Adil Akkouch, Western Michigan University Homer Stryker M.D. School of MedicineFollow
Steven Eliason, University of Iowa, Center for Craniofacial Anomalies Research
Mason Sweat, University of Iowa
Miguel Romero-Bustillos, University of Iowa
Min Zhu
Fang Qian, University of Iowa
Brad Amendt, University of Iowa
Liu Hong, University of Iowa

Document Type

Abstract

Date

2019

Abstract

MicroRNA (miR)-200c functions in anti-tumorigenesis and mediates inflammation and osteogenic differentiation. In this study, we discovered that miR-200c was upregulated in human bone marrow mesenchymal stromal cells (hBMSCs) during osteogenic differentiation. Inhibition of endogenous miR-200c resulted in downregulated osteogenic differentiation of hBMSCs and reduced bone volume in the maxilla and mandible of a transgenic mouse model.

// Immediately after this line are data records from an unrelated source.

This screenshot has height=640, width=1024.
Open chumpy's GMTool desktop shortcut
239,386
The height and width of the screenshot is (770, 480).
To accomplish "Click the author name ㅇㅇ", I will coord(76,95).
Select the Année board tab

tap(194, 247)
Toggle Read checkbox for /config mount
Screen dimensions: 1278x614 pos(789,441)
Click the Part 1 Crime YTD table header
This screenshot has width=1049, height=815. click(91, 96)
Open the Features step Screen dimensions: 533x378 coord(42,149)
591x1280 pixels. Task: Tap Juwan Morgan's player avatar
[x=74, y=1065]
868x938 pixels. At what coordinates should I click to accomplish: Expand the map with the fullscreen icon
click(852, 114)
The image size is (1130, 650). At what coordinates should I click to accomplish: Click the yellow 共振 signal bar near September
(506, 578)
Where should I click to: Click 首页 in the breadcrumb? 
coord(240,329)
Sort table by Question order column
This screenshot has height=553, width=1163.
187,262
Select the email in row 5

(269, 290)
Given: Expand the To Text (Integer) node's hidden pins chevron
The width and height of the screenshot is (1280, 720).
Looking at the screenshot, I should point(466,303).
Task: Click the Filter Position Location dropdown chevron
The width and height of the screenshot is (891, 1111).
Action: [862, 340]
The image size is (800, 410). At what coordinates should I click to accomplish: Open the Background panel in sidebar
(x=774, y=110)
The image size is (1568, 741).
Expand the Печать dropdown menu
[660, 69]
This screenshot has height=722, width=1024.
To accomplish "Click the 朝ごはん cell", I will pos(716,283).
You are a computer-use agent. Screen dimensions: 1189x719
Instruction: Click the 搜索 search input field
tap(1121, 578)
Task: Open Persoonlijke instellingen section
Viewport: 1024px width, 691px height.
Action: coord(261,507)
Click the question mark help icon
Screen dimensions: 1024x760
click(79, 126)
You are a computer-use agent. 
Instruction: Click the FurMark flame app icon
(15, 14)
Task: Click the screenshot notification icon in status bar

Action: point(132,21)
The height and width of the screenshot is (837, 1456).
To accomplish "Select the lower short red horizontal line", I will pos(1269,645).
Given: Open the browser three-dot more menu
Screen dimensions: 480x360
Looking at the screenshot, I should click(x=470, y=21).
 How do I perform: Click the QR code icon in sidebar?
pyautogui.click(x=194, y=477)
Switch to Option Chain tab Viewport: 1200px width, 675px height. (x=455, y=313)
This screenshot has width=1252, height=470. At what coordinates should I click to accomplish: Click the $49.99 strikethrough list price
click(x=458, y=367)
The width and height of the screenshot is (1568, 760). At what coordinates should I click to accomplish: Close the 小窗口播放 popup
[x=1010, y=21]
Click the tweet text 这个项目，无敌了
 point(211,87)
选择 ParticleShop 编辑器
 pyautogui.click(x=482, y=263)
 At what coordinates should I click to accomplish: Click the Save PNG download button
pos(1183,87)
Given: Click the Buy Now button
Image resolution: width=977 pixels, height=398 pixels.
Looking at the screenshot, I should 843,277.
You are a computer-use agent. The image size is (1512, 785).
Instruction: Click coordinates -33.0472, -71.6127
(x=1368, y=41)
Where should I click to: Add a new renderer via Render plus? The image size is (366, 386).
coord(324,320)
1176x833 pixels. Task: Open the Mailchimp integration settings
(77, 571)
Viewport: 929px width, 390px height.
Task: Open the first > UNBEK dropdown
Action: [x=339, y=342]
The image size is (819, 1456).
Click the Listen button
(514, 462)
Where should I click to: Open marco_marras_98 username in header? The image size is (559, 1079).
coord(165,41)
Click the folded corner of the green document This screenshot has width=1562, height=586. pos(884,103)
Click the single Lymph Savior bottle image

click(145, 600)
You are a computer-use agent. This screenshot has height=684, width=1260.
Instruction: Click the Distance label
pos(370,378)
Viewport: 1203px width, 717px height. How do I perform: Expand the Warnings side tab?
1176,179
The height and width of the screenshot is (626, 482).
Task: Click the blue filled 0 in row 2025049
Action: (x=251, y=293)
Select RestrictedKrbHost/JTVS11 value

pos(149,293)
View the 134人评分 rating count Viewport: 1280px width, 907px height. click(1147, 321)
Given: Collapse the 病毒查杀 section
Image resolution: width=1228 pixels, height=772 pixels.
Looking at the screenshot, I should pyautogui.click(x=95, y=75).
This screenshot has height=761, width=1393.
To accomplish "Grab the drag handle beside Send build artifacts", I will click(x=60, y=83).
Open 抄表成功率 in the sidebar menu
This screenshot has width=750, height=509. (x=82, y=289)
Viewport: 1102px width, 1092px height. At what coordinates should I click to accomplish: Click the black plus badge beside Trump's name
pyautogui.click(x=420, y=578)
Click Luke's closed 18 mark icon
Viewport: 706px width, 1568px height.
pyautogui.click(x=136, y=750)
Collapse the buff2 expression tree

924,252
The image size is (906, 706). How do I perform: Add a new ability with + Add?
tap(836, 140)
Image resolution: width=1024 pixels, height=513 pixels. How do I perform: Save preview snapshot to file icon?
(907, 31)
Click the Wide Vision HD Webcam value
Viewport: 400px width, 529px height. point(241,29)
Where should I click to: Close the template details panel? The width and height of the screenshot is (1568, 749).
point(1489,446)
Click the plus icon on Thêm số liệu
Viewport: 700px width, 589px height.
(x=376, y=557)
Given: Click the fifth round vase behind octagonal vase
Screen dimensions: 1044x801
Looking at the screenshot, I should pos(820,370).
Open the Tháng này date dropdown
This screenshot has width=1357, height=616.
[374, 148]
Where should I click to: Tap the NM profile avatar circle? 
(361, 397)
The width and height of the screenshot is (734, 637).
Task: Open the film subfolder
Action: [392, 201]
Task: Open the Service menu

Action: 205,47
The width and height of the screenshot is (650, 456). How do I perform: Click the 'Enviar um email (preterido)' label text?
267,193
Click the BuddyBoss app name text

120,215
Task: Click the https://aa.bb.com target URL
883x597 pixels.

Overexpression of miR-200c by transfection of naked plasmid DNA (pDNA) encoding miR-200c significantly promoted the biomarkers of osteogenic differentiation in hBMSCs, including ALP, RUNX-2, OCN, and mineral deposition. The pDNA encoding miR-200c also significantly enhanced bone formation and regeneration in calvarial defects of rat models. Additionally, miR-200c overexpression was shown to downregulate Sox2 and KLF4 by directly targeting 3'UTRs and upregulate the activity of Wnt signaling inhibited by Sox2. These results strongly indicated that miR-200c may serve as a unique osteo-inductive agent applied for bone healing and regeneration.